David Garay Maldonado (1950-2020)

Obituario Monte Alejandro Rubido Monday, 01 June 2020

 

El 29 de mayo David Garay Maldonado hubiese cumplido 70 años. Un agresivo cáncer se lo impidió justo un mes antes, el 29 de abril.

David desarrolló una vasta carrera como servidor público de excelencia, tanto en el ámbito federal como en el local en el Estado de México, que profesionalmente fue su entidad adoptiva.

Las áreas en las que se desempeñó nunca fueron fáciles ni cómodas, puesto que la mayor parte de su trayectoria estuvo vinculada a tareas de seguridad pública, prevención y readaptación social, y procuración de justicia.

Entre 1991 y 1993 fue director general de Reclusorios y Centros de Readaptación Social del Distrito Federal. Lo exitoso de su gestión le permitió ser designado secretario de Seguridad Pública de la capital del país en 1994, durante la última regencia, donde logró mejoras significativas para los policías.

De este encargo fue removido por un enfrentamiento policial con manifestantes magisteriales. Al anunciar su separación, el vocero presidencial (hay que recordar que el regente se encontraba fuera del país) reconoció que inicialmente fueron los manifestantes quienes incurrieron en acciones violentas. En la administración capitalina anterior, Garay había sido asesor del secretario general de Gobierno y del propio regente.

Por otra parte, en el Estado de México ocupó diversos encargos: comisionado de la Agencia de Seguridad; vocal ejecutivo del Centro de Análisis y Estrategia para el Combate Integral al Delito; presidente del Comité Estatal del Consejo de Participación Ciudadana de la PGR en el estado; subprocurador de Justicia, y procurador fiscal, entre otros.

En la administración federal 2012-2018 ocupó consecutivamente los cargos de titular de la Unidad de Gobierno en la Secretaría de Gobernación; abogado general de la Unidad Jurídica y comisionado para la Transparencia en la Secreataría de Desarrollo Sociail, así como oficial mayor de la Secretaría del Trabajo y Previsión Scoail, que a la postre fue su último encargo público.

Esta dilatada trayectoria en el servicio público estuvo acompañada de tareas docentes en la Facultad de Derecho de la Universida Nacional Autónoma de México (su alma mater, donde se graduó con mención honorífica).
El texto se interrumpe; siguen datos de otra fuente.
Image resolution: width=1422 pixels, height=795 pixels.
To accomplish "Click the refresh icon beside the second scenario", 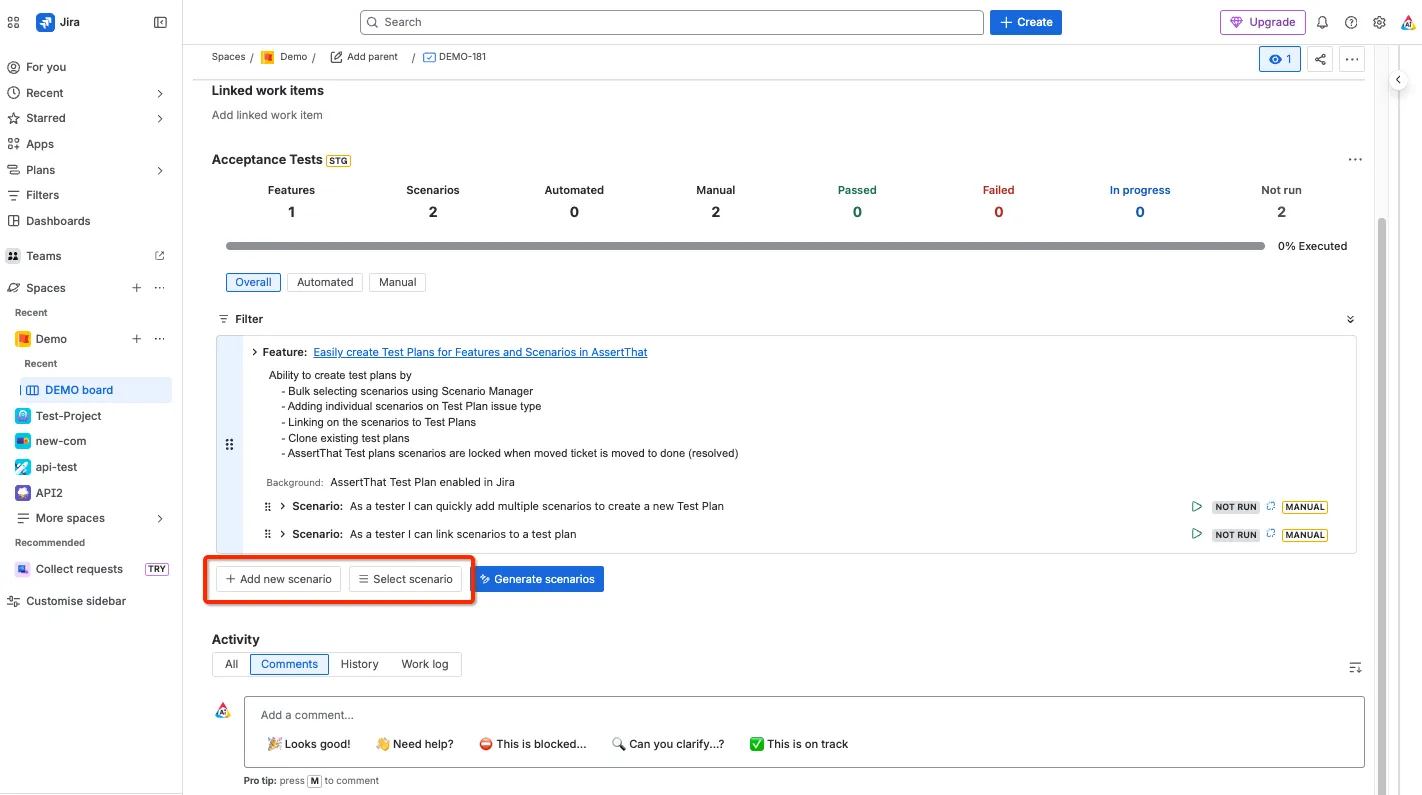I will click(x=1271, y=534).
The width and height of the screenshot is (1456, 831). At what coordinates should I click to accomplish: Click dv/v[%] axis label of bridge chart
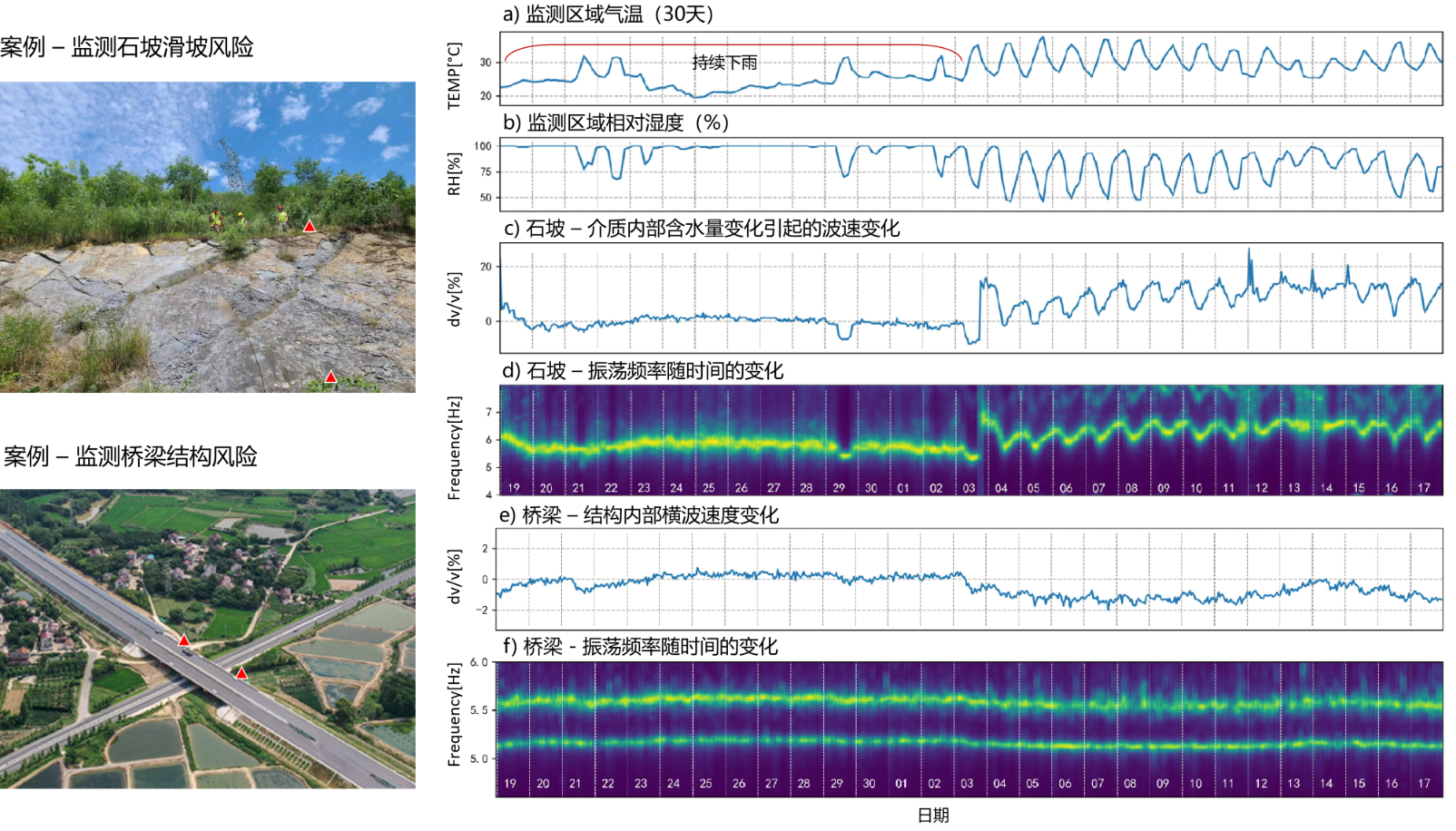[x=454, y=577]
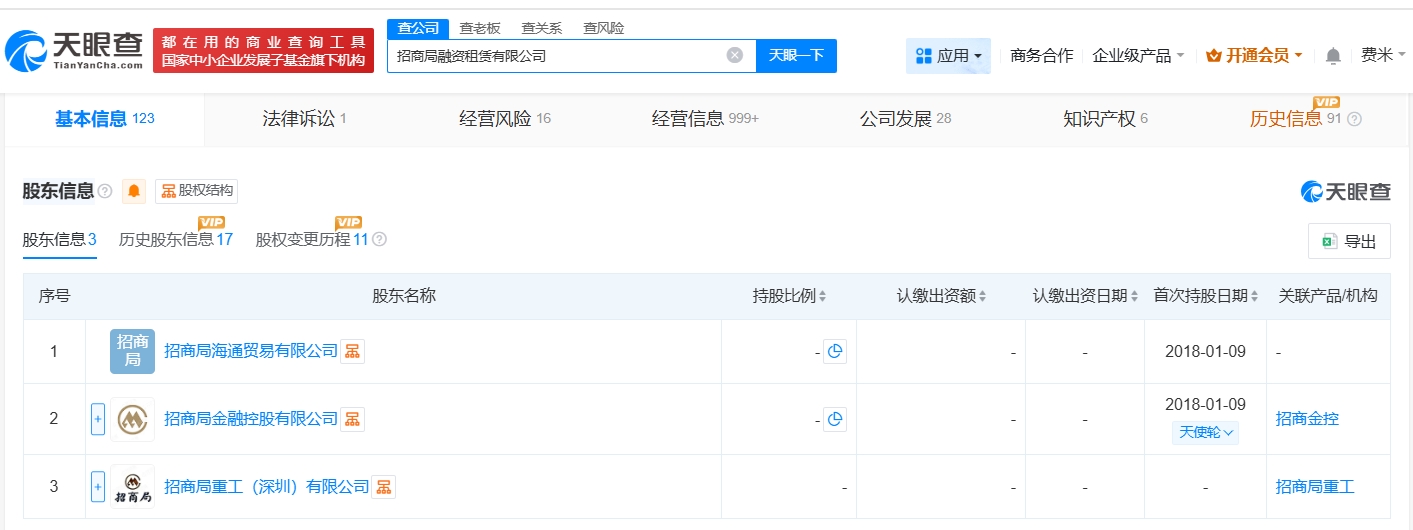Expand row 2 招商局金融控股 with plus

coord(98,419)
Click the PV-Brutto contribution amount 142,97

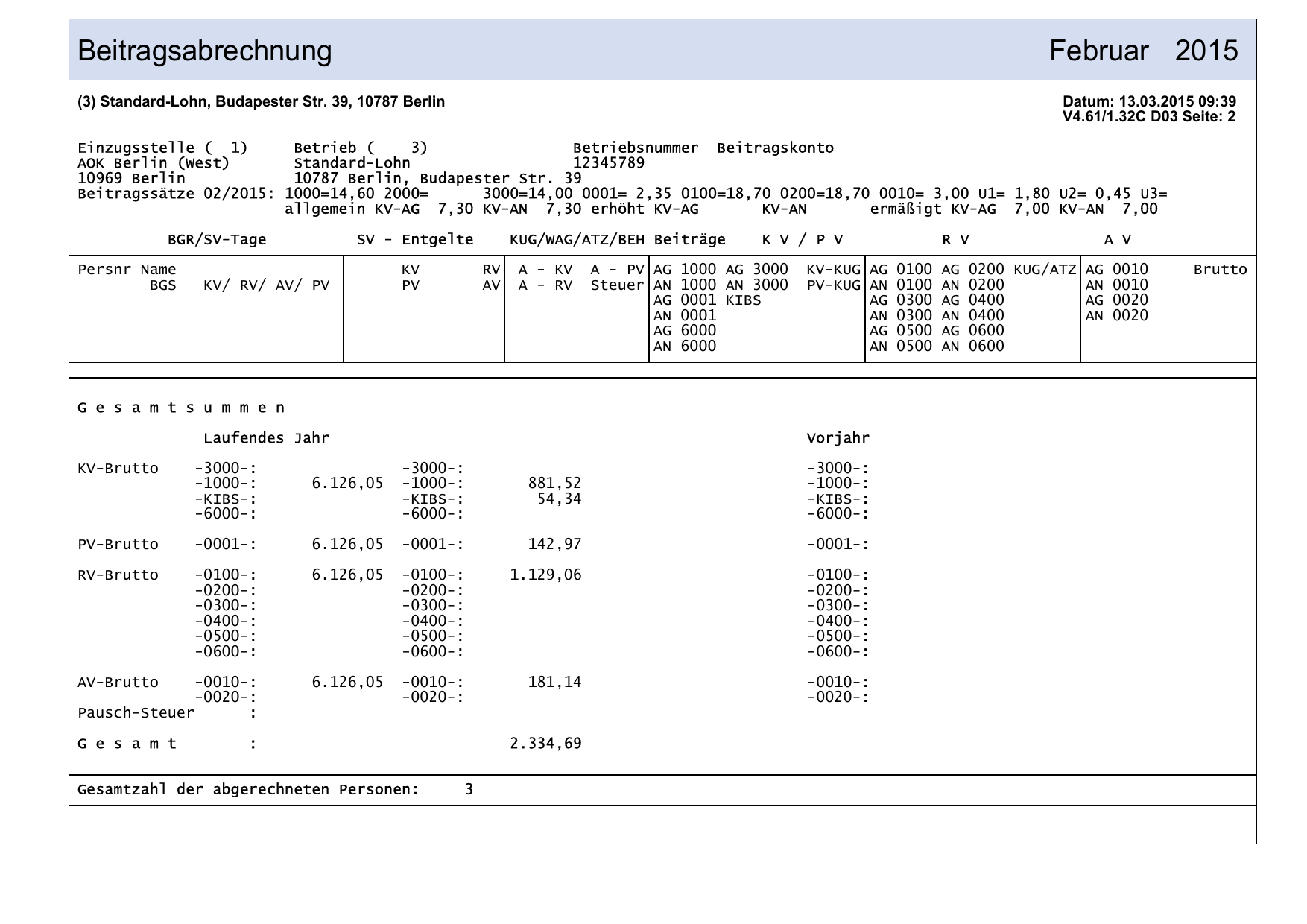[x=554, y=545]
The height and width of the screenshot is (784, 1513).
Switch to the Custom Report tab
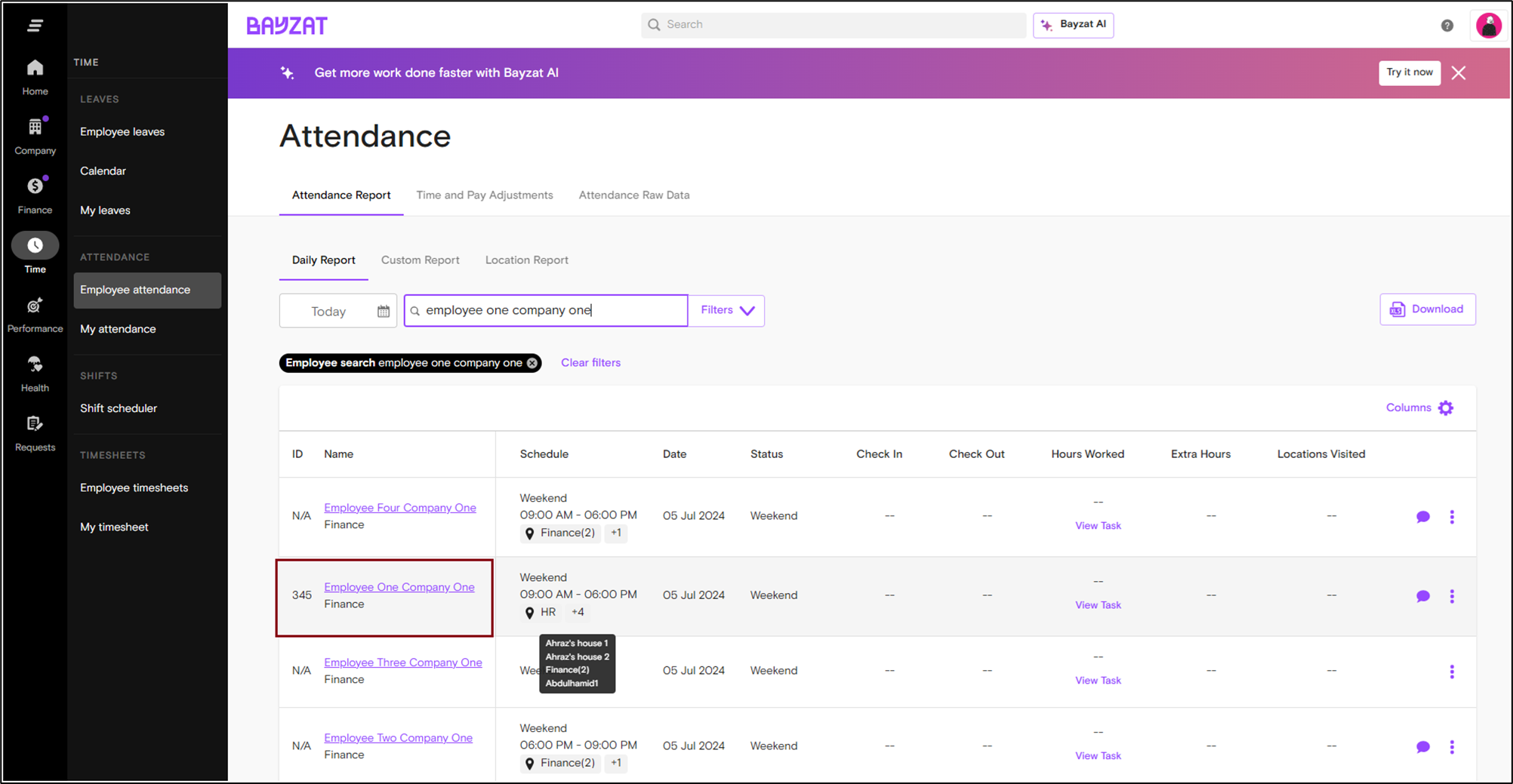pyautogui.click(x=420, y=260)
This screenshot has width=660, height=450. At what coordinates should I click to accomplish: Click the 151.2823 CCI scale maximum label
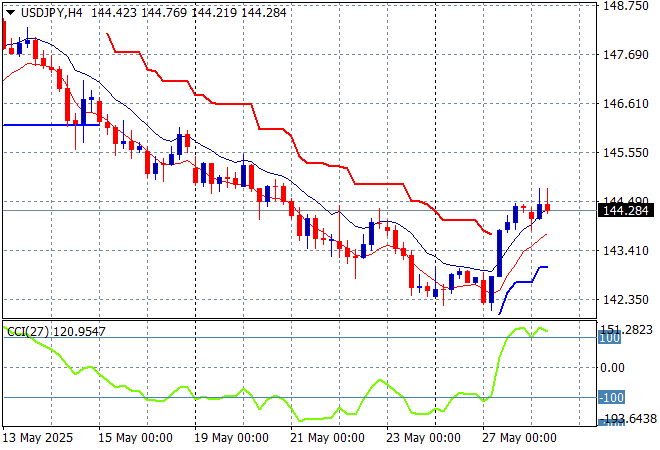tap(628, 329)
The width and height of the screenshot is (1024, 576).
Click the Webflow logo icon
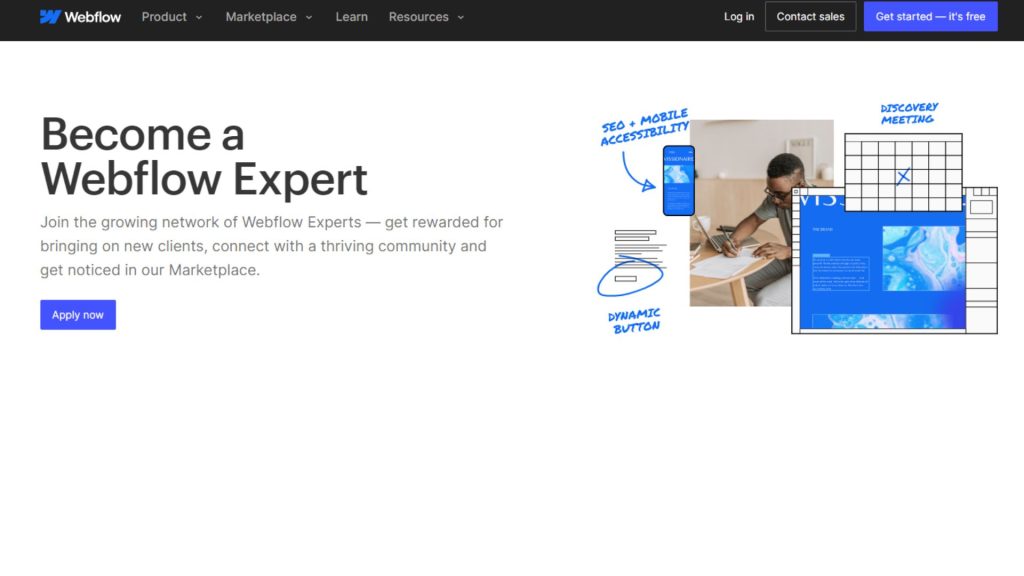(50, 17)
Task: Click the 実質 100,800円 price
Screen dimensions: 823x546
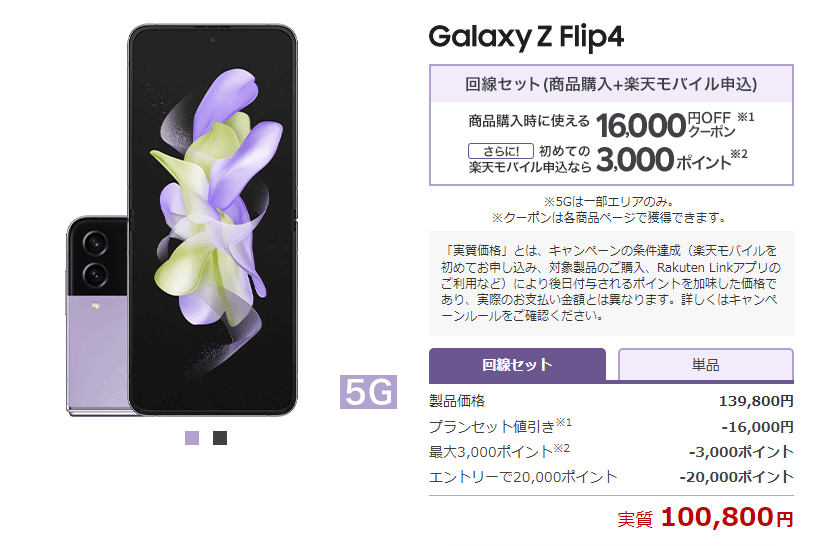Action: [x=705, y=517]
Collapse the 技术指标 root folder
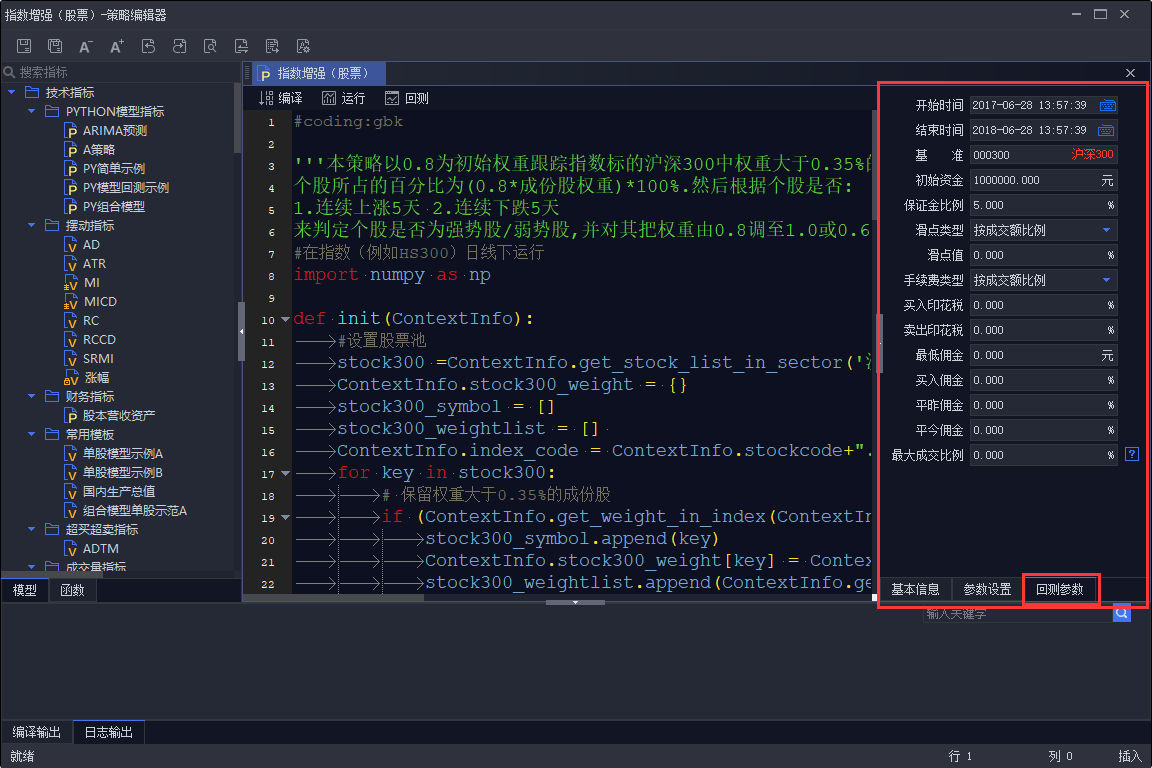The image size is (1152, 768). point(12,93)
También fue catedrático en la Universidad Iberoamericana, en la Universidad Anáhuac, la Universidad Autónoma del Estado de México, en la Universdad Autónoma Metropolitana, en el Instituo Tecnológico Autónomo de México y el Instituto Nacional de Ciencias Penales.

Por otra parte, su inquietud intelectual lo llevó a participar en diversas actividades académicas, publicaciones y conferencias. Hay que recordar que fue articulista de la revista Siempre! desde el año 2000 hasta 2009. Su visión no sólo se restringía al ámbito jurídico, pues era bastante plural, ya que también realizó estudios de posgrado en Harvard y en la Escuela de Economía y Ciencias Políticas de Londres.

Más allá del servidor público de excelencia y sólido jurista, David Garay fue ante todo un gran ser humano.

Era un agudo analista y un ingenioso charlista. Sus amigos siempre recordaremos su gran sentido del humor, a veces sarcástico y otras ocasiones más negro, del que disfrutamos lo mismo en una comida que en una simple plática de pasillo.

Su estado físico era envidiable y hacía gala del mismo. Recuerdo que los recorridos en el edificio de la Secretaría del Trabajo los hacía subiendo las escaleras hasta el piso 16. Era muy difícil seguirle el paso.

Sin embargo, es digno de destacar un hecho que habla no sólo de su condición física, sino sobre todo de su bonhomía. Participó, junto con Itziar, en 67 carreras de cinco kilómetros en los últimos seis años, pero para participar en las mismas siempre demandó que éstas tuvieran una causa social.

Esa condición la mantuvo hasta que apareció el cáncer. La última vez que platiqué con él, en marzo, me comentó que las molestias que comenzó a sentir las atribuía a que, como lo hacía todos los años, había participado en el torneo de tenis navideño, y para ganar el pavo, que representaba el premio, tuvo que jugar varios partidos. Pensaba que lo que sentía sólo era fatiga. Pero no fue así: la enfermedad se empezaba a manifestar.

A David lo vamos a extrañar en las sesiones de trabajo, de análisis, pero también en las corridas de toros, en las comidas y en las reuniones sociales. Ya no tendremos sus consejos ni sus opiniones, pero siempre estaremos agradecidos de haber tenido el privilegio de ser amigos de un gran mexicano y, como ya lo señalé, de un ser humano excepcional.